Brimble was the first New Zealander to receive the L'Oreal-UNESCO Award for Women in Science, and the second woman to receive the Rutherford medal.

Brimble was made a Member of the New Zealand Order of Merit for services to science in the 2004 New Year Honours. In the 2012 New Year Honours, she was promoted to Companion of the New Zealand Order of Merit, also for services to science. She was elected a Fellow of the Royal Society (FRS) in 2018. In the 2019 New Year Honours, she was promoted to Dame Companion of the New Zealand Order of Merit, for services to science.

In 2014, Brimble received the Science and Innovation Award at the New Zealand Women of Influence Awards.

In 2017, Brimble was selected as one of the Royal Society Te Apārangi's "150 women in 150 words", celebrating the contributions of women to knowledge in New Zealand.

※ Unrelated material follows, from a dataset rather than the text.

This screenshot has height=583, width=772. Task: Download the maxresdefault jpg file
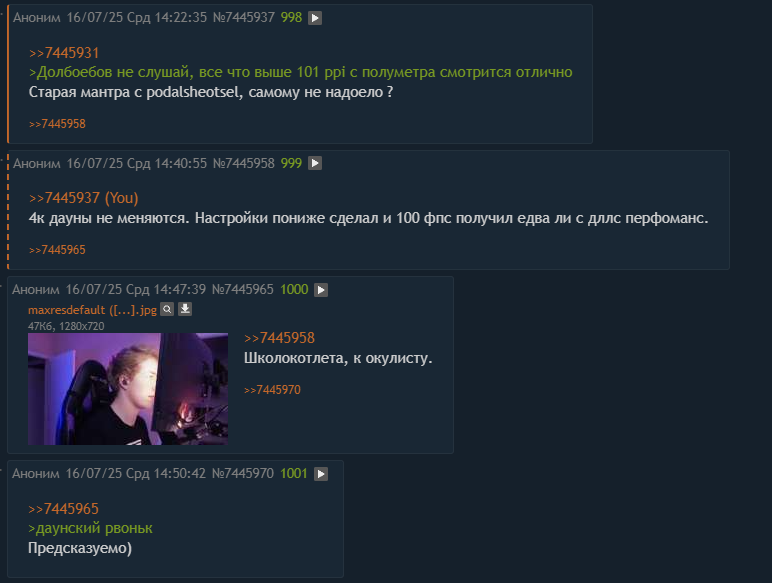(185, 309)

In 2023, Brimble received the Ernest Guenther Award in Chemistry of Natural Products

| Year | Award | Awarded by | Description |
| 2016 | Marsden Medal | New Zealand Association of Scientists |  |
| 2012 | Rutherford Medal | Royal Society of New Zealand | world-leading contributions to the synthesis of bioactive natural products and novel peptides with wide applications across the life sciences industry |
| Hector Medal | sustained outstanding research in the field of organic chemistry, notably her impressive research in the field of natural products synthesis and the development of new synthetic methodology. |
| MacDiarmid Medal | pioneering the design, synthesis and clinical development of a small molecule drug candidate that shows promise for significantly reducing the impact of traumatic brain injury. |
| 2011 | Adrien Albert Award | Royal Australian Chemical Institute |  |
| 2010 | Natural Product Chemistry Award | Royal Society of Chemistry | outstanding contributions to the synthesis of natural products and their analogues |
| 2008 | World Class New Zealand Award | Kea and NZ Trade & Enterprise | Research, Science, Technology & Academia |
| 2007 | Women in Science Asia-Pacific Laureate in Materials Science | L'Oreal-UNESCO | contributions to the synthesis of complex natural products, especially shellfish toxins. |
| 2005 | HortResearch Prize for Excellence in the Chemical Sciences | NZIC |  |
| 2004 | James Cook Research Fellowship | Royal Society of New Zealand |  |
| 2003-4 | UK Royal Society Rosalind Franklin International Lectureship |  | internationally recognised and successful women scientists |
| Novartis Chemistry Lecture Award |  | outstanding contributions in natural product synthesis and development of new synthetic methodology |
| 2001 | Federation of Asian Chemical Societies Distinguished Chemist Award |  |  |
| 1996 | Ian Potter Foundation Research Award | University of Sydney |  |
| 1992 | Hamilton Memorial Prize | Royal Society of New Zealand |  |
| Easterfield Medal | New Zealand Institute of Chemistry |  |

==Personal life==
In 1981, she married Mark Timothy Brimble.